WHAT YOU SHOULD DO: Rewrite the post on wide tables between "Every once in" and "a normalized schema.", inclusive, replacing "granularity" with "level of detail".

PASSAGE PROVIDED:
A few considerations before building that extremely wide table.

Every once in a while, an idea comes along to build a table with a wide array of columns at a particular granularity. This is usually associated with “self-serve analytics” and/or an attempt to define a “source of truth” table. Wide tables, self-serve analytics, and source of truth tables aren’t inherently good or bad… but there are some considerations to this type of table that I’m going to rant about.

When I talk about a single “wide table” I’m kind of talking about a denormalized table just an especially wide one with many loosely related columns. The opposite of this would be a normalized design where one would “store different but related pieces of information in separate logical tables (called relations)”. I don’t want to linger on this topic too much but typically a denormalized scheme speeds up reads at the expense of writes, and vice versa for a normalized schema.

I’ll also mostly be talking in the context of OLAP, not OLTP.

DATA PROVIDED:
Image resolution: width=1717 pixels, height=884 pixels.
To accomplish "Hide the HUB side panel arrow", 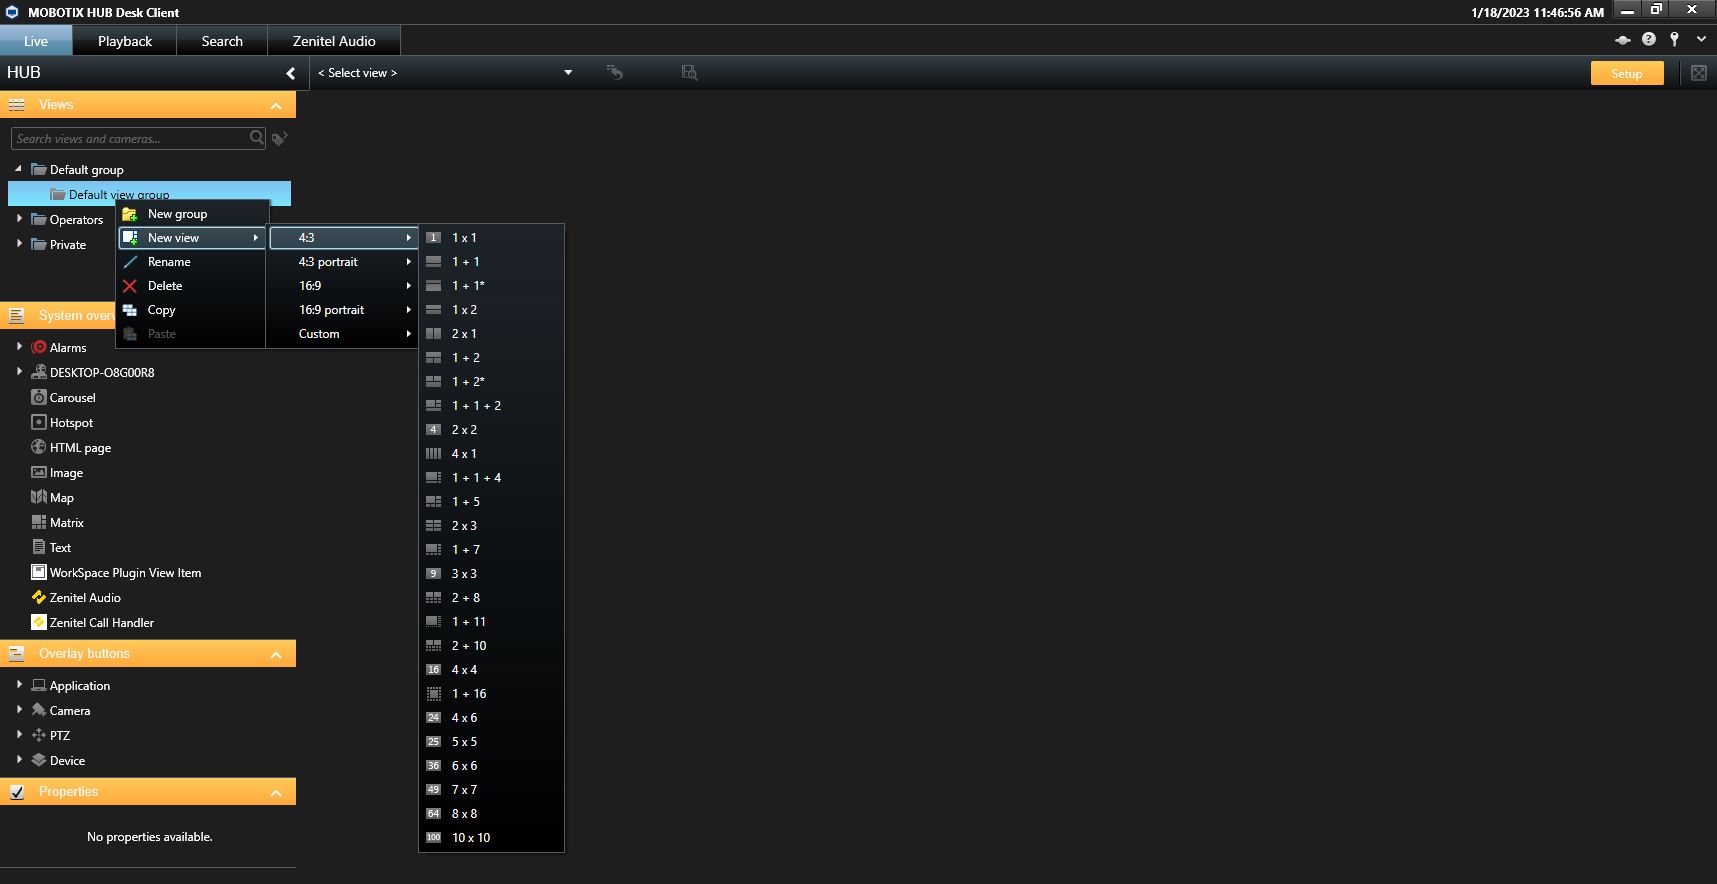I will 290,73.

RESPONSE FOR THIS EXERCISE:
Every once in a while, an idea comes along to build a table with a wide array of columns at a particular level of detail. This is usually associated with “self-serve analytics” and/or an attempt to define a “source of truth” table. Wide tables, self-serve analytics, and source of truth tables aren’t inherently good or bad… but there are some considerations to this type of table that I’m going to rant about.

When I talk about a single “wide table” I’m kind of talking about a denormalized table just an especially wide one with many loosely related columns. The opposite of this would be a normalized design where one would “store different but related pieces of information in separate logical tables (called relations)”. I don’t want to linger on this topic too much but typically a denormalized scheme speeds up reads at the expense of writes, and vice versa for a normalized schema.